* **INPUT DATA**:
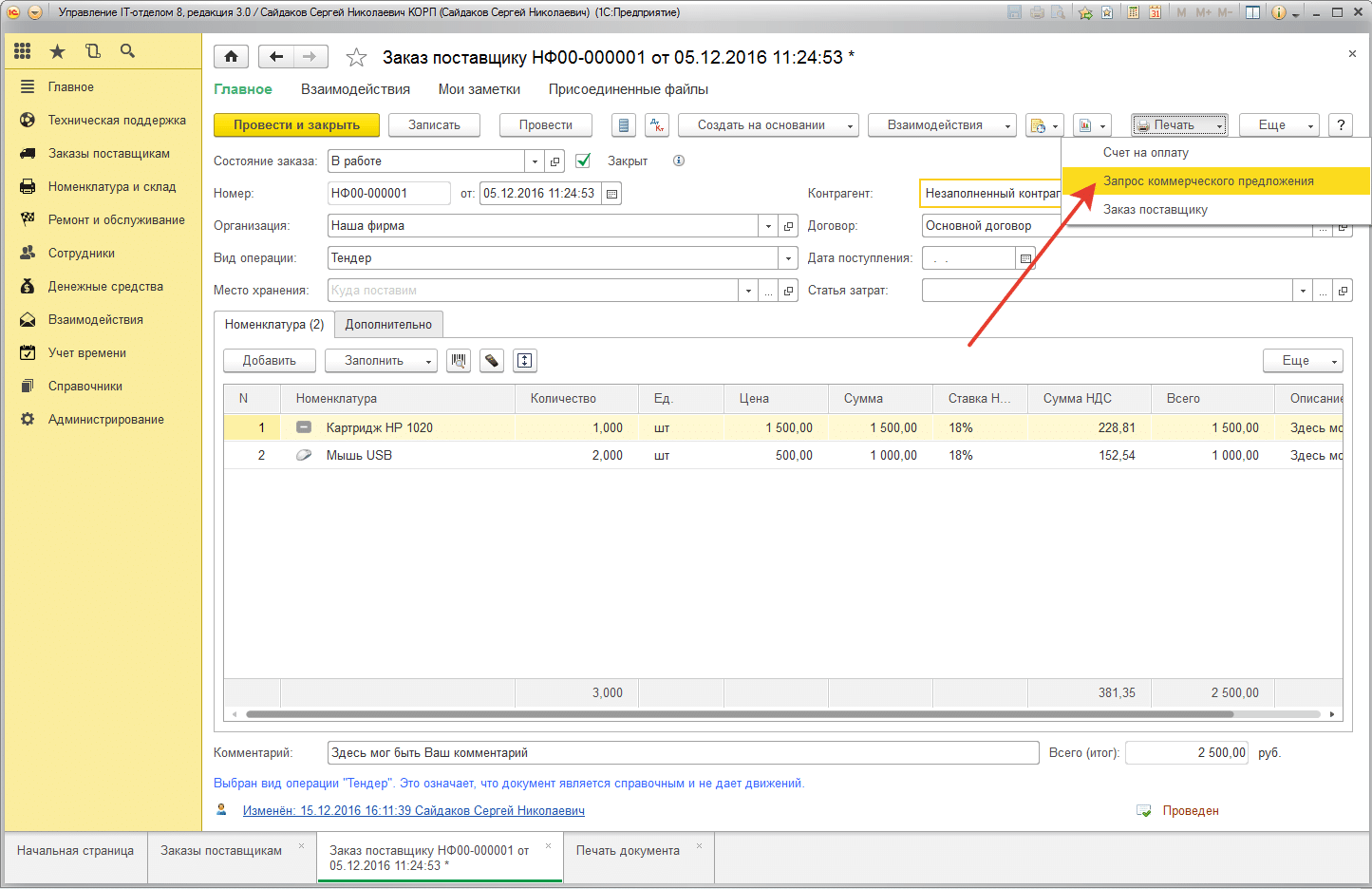
Task: Add document to favorites with star icon
Action: [x=356, y=58]
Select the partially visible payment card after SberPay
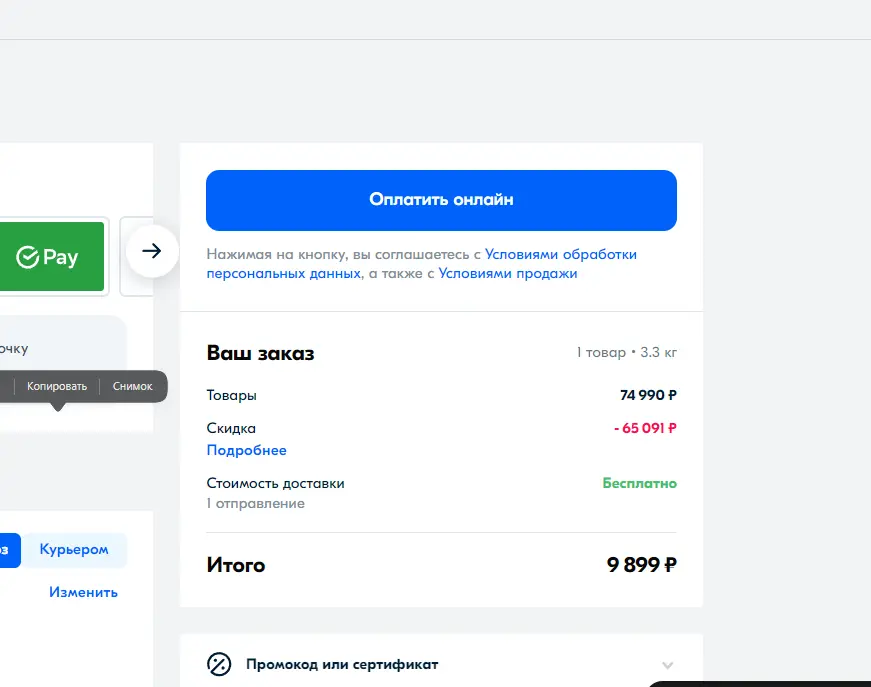 [x=137, y=257]
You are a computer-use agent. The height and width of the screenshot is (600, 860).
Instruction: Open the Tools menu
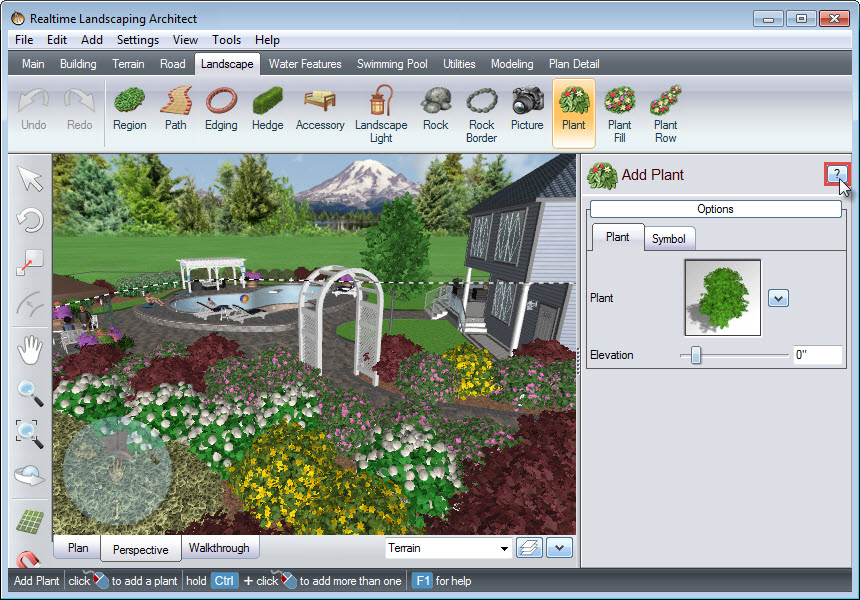[226, 40]
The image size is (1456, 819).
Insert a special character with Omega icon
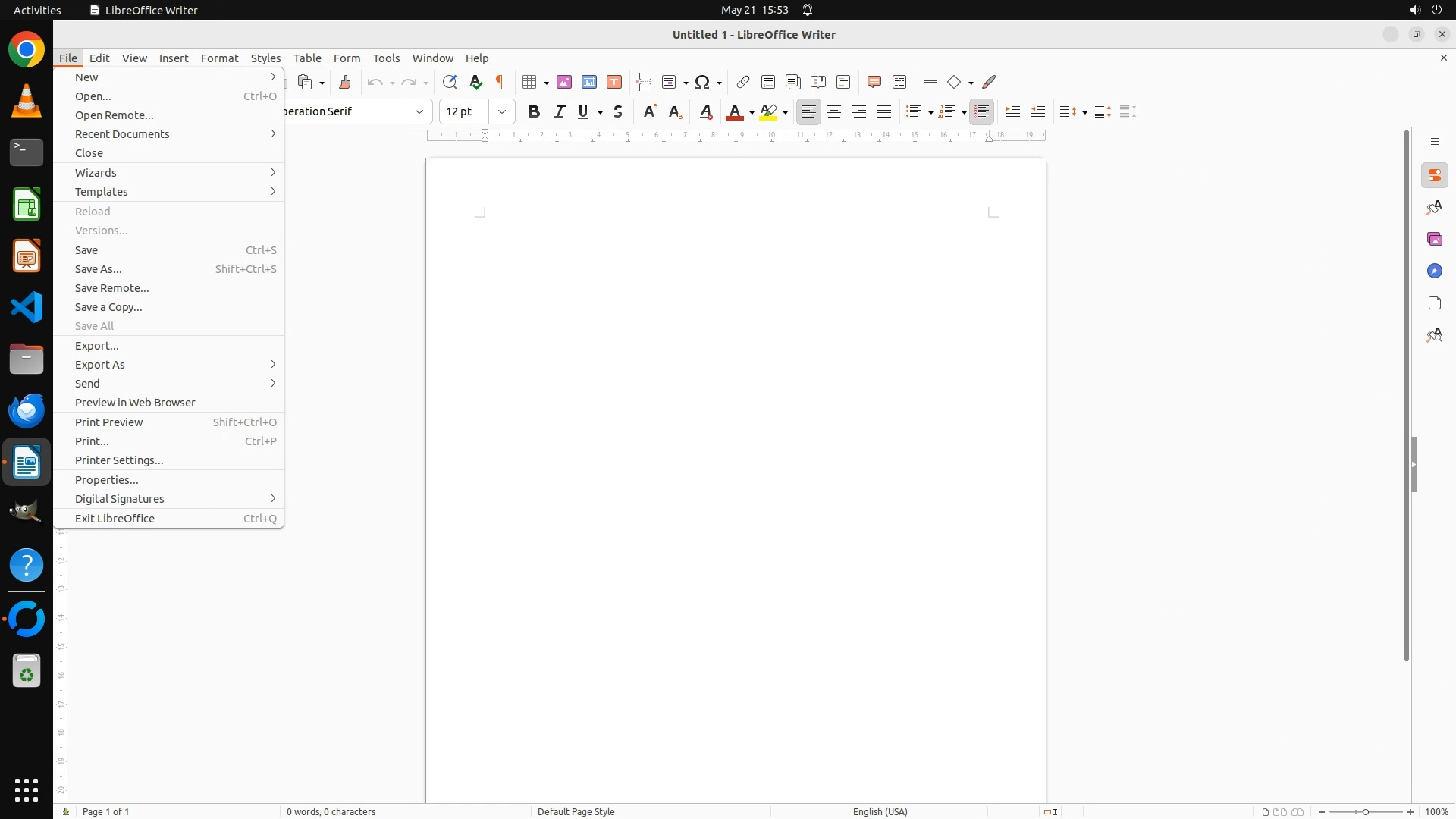click(x=702, y=82)
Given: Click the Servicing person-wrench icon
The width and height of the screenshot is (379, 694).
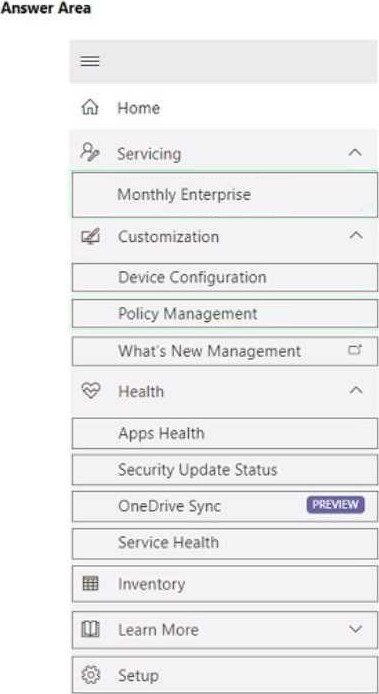Looking at the screenshot, I should [90, 153].
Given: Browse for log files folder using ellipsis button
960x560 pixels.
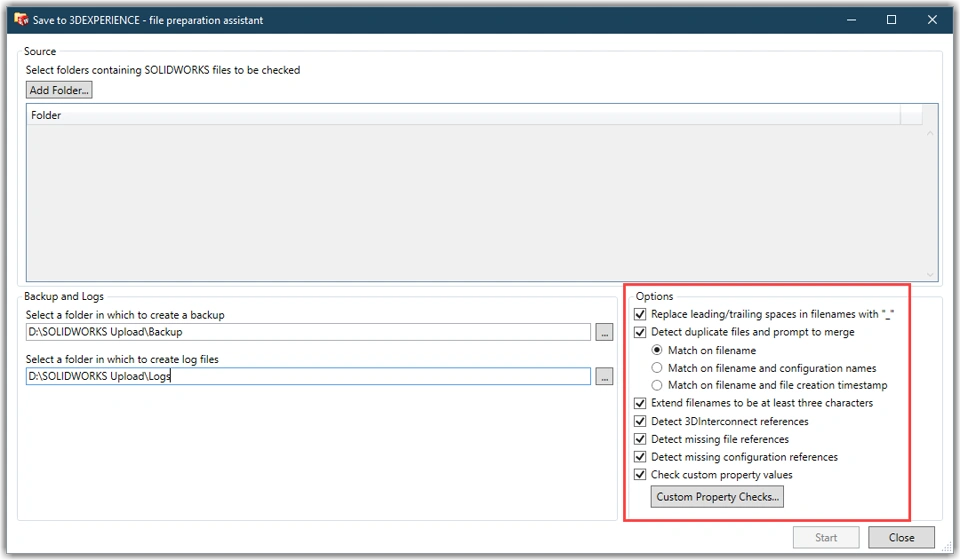Looking at the screenshot, I should [x=604, y=376].
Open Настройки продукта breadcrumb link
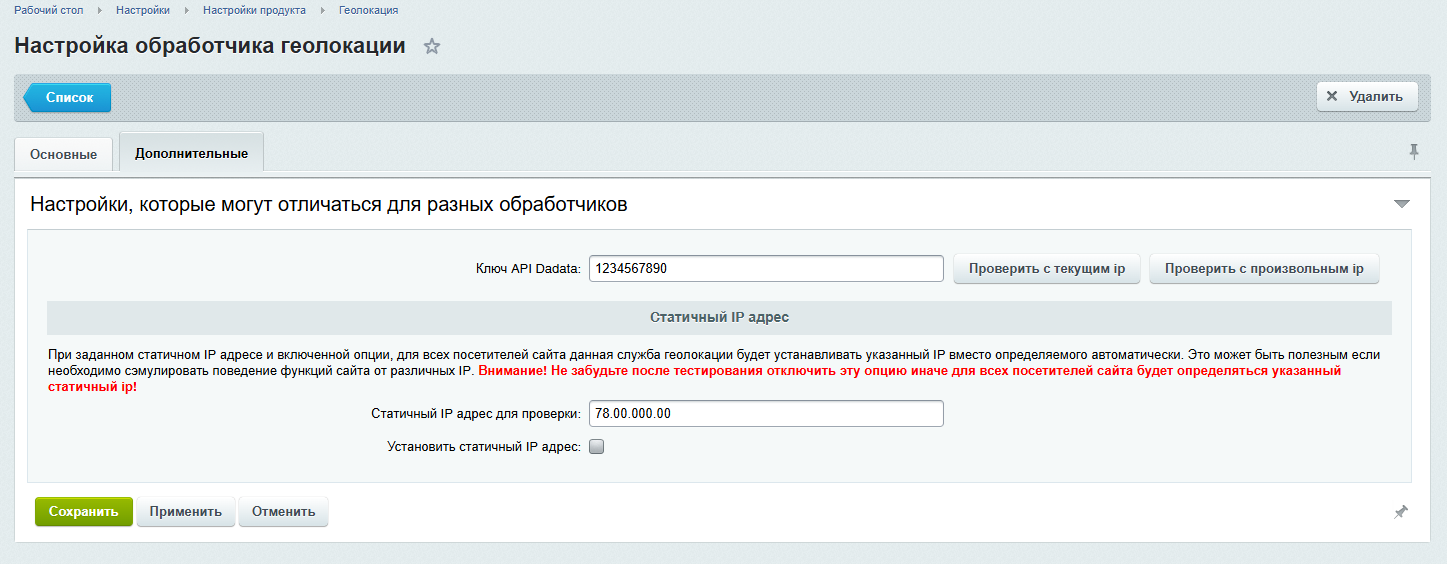 (254, 10)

* **TASK DESCRIPTION**: Please write out everything from the line containing "Select the partially" down to the end of the items, copying each line word for word and leaving out the pictures.

* **WRITTEN ANSWER**:
Select the partially visible payment card after SberPay
 [x=137, y=257]
You are a computer-use agent. The height and width of the screenshot is (600, 860).
Instruction: Open the Tools menu
[226, 40]
The image size is (1456, 819).
Insert a special character with Omega icon
click(x=702, y=82)
Given: Click the Servicing person-wrench icon
The width and height of the screenshot is (379, 694).
Looking at the screenshot, I should [90, 153].
Given: Browse for log files folder using ellipsis button
960x560 pixels.
Looking at the screenshot, I should [x=604, y=376].
Open Настройки продукта breadcrumb link
 (254, 10)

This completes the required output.